(Pixel coordinate grounding data)
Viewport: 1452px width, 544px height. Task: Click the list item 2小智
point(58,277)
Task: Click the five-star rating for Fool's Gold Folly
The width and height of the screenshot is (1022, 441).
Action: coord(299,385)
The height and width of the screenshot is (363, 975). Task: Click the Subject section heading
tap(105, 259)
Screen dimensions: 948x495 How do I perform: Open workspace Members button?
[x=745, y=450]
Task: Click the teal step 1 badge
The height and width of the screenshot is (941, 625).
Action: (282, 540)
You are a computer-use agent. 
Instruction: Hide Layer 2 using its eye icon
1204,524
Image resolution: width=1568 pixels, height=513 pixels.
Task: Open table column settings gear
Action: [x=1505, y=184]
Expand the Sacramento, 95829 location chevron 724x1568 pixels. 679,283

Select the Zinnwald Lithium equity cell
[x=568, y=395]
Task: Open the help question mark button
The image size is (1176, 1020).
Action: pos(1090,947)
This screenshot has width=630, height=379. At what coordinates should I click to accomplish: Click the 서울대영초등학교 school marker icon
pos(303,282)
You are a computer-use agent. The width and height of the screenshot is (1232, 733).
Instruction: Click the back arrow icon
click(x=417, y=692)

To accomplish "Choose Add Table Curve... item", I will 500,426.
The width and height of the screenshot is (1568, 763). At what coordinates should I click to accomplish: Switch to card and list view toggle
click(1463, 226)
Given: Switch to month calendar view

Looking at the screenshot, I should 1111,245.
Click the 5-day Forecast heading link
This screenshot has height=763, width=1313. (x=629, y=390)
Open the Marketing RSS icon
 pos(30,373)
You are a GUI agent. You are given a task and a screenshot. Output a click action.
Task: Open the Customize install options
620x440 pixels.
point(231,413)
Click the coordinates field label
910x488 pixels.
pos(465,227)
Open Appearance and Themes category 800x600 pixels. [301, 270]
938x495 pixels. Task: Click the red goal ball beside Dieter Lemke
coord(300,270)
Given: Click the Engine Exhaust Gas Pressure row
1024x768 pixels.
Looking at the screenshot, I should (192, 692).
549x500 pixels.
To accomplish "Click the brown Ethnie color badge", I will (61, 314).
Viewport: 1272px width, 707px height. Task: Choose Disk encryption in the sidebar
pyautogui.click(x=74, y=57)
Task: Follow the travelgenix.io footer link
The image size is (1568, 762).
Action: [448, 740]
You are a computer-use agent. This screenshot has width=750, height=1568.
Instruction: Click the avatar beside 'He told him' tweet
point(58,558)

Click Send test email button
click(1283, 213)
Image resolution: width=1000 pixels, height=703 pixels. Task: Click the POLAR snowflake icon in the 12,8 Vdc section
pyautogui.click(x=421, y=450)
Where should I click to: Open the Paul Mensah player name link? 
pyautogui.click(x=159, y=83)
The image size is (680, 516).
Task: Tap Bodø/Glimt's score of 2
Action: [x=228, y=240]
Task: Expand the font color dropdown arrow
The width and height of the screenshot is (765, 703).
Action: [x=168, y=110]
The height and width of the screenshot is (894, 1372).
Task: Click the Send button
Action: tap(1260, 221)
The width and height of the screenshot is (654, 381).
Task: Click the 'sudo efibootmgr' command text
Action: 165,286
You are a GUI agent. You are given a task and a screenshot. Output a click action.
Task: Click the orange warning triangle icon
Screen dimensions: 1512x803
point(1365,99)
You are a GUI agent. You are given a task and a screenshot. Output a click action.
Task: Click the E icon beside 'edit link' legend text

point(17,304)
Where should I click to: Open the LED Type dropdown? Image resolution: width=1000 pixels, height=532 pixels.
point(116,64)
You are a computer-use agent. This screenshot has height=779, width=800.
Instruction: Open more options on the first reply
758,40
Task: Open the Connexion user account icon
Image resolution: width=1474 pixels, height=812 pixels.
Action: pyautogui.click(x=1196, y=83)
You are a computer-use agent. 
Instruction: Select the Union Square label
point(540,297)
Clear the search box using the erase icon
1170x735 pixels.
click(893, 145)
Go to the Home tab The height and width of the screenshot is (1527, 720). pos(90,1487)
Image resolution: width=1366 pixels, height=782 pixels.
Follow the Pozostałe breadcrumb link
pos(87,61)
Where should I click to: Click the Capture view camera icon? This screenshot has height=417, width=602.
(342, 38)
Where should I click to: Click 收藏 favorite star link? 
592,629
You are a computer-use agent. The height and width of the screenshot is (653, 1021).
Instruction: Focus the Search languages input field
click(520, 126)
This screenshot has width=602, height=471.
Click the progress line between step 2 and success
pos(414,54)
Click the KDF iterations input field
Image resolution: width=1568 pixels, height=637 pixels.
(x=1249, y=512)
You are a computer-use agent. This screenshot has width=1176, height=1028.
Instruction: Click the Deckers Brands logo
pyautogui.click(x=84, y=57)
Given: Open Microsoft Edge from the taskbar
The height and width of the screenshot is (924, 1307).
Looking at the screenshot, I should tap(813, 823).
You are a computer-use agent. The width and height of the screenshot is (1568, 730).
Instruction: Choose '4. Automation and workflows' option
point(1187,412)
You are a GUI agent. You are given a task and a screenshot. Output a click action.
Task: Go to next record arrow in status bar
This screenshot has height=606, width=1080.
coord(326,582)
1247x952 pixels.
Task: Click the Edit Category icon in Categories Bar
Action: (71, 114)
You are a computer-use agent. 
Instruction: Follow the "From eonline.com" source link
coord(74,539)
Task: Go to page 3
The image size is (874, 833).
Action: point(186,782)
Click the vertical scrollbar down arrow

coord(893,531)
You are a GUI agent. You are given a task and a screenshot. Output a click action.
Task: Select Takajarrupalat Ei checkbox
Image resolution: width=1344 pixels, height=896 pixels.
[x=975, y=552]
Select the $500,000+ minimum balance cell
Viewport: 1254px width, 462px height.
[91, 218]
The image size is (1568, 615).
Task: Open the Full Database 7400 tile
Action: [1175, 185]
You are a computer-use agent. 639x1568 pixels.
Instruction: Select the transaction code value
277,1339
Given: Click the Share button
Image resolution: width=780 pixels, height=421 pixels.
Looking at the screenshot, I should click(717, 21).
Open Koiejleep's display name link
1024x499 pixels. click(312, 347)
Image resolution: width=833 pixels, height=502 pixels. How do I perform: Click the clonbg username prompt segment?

◆ Problem ◆
Repeat the data above. Change nothing.

◆ Answer to the exercise ◆
Viewport: 1452px width, 544px height. Task: Click the list item 2小智
point(58,277)
Task: Click the five-star rating for Fool's Gold Folly
The width and height of the screenshot is (1022, 441).
Action: coord(299,385)
The height and width of the screenshot is (363, 975). Task: Click the Subject section heading
tap(105, 259)
Screen dimensions: 948x495 How do I perform: Open workspace Members button?
[x=745, y=450]
Task: Click the teal step 1 badge
The height and width of the screenshot is (941, 625).
Action: (282, 540)
You are a computer-use agent. 
Instruction: Hide Layer 2 using its eye icon
1204,524
Image resolution: width=1568 pixels, height=513 pixels.
Task: Open table column settings gear
Action: [x=1505, y=184]
Expand the Sacramento, 95829 location chevron 724x1568 pixels. 679,283

Select the Zinnwald Lithium equity cell
[x=568, y=395]
Task: Open the help question mark button
The image size is (1176, 1020).
Action: pos(1090,947)
This screenshot has width=630, height=379. At what coordinates should I click to accomplish: Click the 서울대영초등학교 school marker icon
pos(303,282)
You are a computer-use agent. The width and height of the screenshot is (1232, 733).
Instruction: Click the back arrow icon
click(x=417, y=692)

To accomplish "Choose Add Table Curve... item", I will 500,426.
The width and height of the screenshot is (1568, 763). At what coordinates should I click to accomplish: Switch to card and list view toggle
click(1463, 226)
Given: Switch to month calendar view

Looking at the screenshot, I should 1111,245.
Click the 5-day Forecast heading link
This screenshot has height=763, width=1313. (x=629, y=390)
Open the Marketing RSS icon
 pos(30,373)
You are a GUI agent. You are given a task and a screenshot. Output a click action.
Task: Open the Customize install options
620x440 pixels.
point(231,413)
Click the coordinates field label
910x488 pixels.
pos(465,227)
Open Appearance and Themes category 800x600 pixels. [301, 270]
938x495 pixels. Task: Click the red goal ball beside Dieter Lemke
coord(300,270)
Given: Click the Engine Exhaust Gas Pressure row
1024x768 pixels.
Looking at the screenshot, I should (192, 692).
549x500 pixels.
To accomplish "Click the brown Ethnie color badge", I will (61, 314).
Viewport: 1272px width, 707px height. Task: Choose Disk encryption in the sidebar
pyautogui.click(x=74, y=57)
Task: Follow the travelgenix.io footer link
The image size is (1568, 762).
Action: [448, 740]
You are a computer-use agent. This screenshot has width=750, height=1568.
Instruction: Click the avatar beside 'He told him' tweet
point(58,558)

Click Send test email button
click(1283, 213)
Image resolution: width=1000 pixels, height=703 pixels. Task: Click the POLAR snowflake icon in the 12,8 Vdc section
pyautogui.click(x=421, y=450)
Where should I click to: Open the Paul Mensah player name link? 
pyautogui.click(x=159, y=83)
The image size is (680, 516).
Task: Tap Bodø/Glimt's score of 2
Action: [x=228, y=240]
Task: Expand the font color dropdown arrow
The width and height of the screenshot is (765, 703).
Action: [x=168, y=110]
The height and width of the screenshot is (894, 1372).
Task: Click the Send button
Action: tap(1260, 221)
The width and height of the screenshot is (654, 381).
Task: Click the 'sudo efibootmgr' command text
Action: 165,286
You are a GUI agent. You are given a task and a screenshot. Output a click action.
Task: Click the orange warning triangle icon
Screen dimensions: 1512x803
point(1365,99)
You are a GUI agent. You are given a task and a screenshot. Output a click action.
Task: Click the E icon beside 'edit link' legend text

point(17,304)
Where should I click to: Open the LED Type dropdown? Image resolution: width=1000 pixels, height=532 pixels.
point(116,64)
You are a computer-use agent. This screenshot has height=779, width=800.
Instruction: Open more options on the first reply
758,40
Task: Open the Connexion user account icon
Image resolution: width=1474 pixels, height=812 pixels.
Action: pyautogui.click(x=1196, y=83)
You are a computer-use agent. 
Instruction: Select the Union Square label
point(540,297)
Clear the search box using the erase icon
1170x735 pixels.
click(893, 145)
Go to the Home tab The height and width of the screenshot is (1527, 720). pos(90,1487)
Image resolution: width=1366 pixels, height=782 pixels.
Follow the Pozostałe breadcrumb link
pos(87,61)
Where should I click to: Click the Capture view camera icon? This screenshot has height=417, width=602.
(342, 38)
Where should I click to: Click 收藏 favorite star link? 
592,629
You are a computer-use agent. The height and width of the screenshot is (653, 1021).
Instruction: Focus the Search languages input field
click(520, 126)
This screenshot has width=602, height=471.
Click the progress line between step 2 and success
pos(414,54)
Click the KDF iterations input field
Image resolution: width=1568 pixels, height=637 pixels.
(x=1249, y=512)
You are a computer-use agent. This screenshot has width=1176, height=1028.
Instruction: Click the Deckers Brands logo
pyautogui.click(x=84, y=57)
Given: Open Microsoft Edge from the taskbar
The height and width of the screenshot is (924, 1307).
Looking at the screenshot, I should tap(813, 823).
You are a computer-use agent. The width and height of the screenshot is (1568, 730).
Instruction: Choose '4. Automation and workflows' option
point(1187,412)
You are a GUI agent. You are given a task and a screenshot. Output a click action.
Task: Go to next record arrow in status bar
This screenshot has height=606, width=1080.
coord(326,582)
1247x952 pixels.
Task: Click the Edit Category icon in Categories Bar
Action: (71, 114)
You are a computer-use agent. 
Instruction: Follow the "From eonline.com" source link
coord(74,539)
Task: Go to page 3
The image size is (874, 833).
Action: point(186,782)
Click the vertical scrollbar down arrow

coord(893,531)
You are a GUI agent. You are given a task and a screenshot. Output a click action.
Task: Select Takajarrupalat Ei checkbox
Image resolution: width=1344 pixels, height=896 pixels.
[x=975, y=552]
Select the $500,000+ minimum balance cell
Viewport: 1254px width, 462px height.
[91, 218]
The image size is (1568, 615).
Task: Open the Full Database 7400 tile
Action: [1175, 185]
You are a computer-use agent. 639x1568 pixels.
Instruction: Select the transaction code value
277,1339
Given: Click the Share button
Image resolution: width=780 pixels, height=421 pixels.
Looking at the screenshot, I should click(717, 21).
Open Koiejleep's display name link
1024x499 pixels. click(312, 347)
Image resolution: width=833 pixels, height=502 pixels. How do I perform: Click the clonbg username prompt segment?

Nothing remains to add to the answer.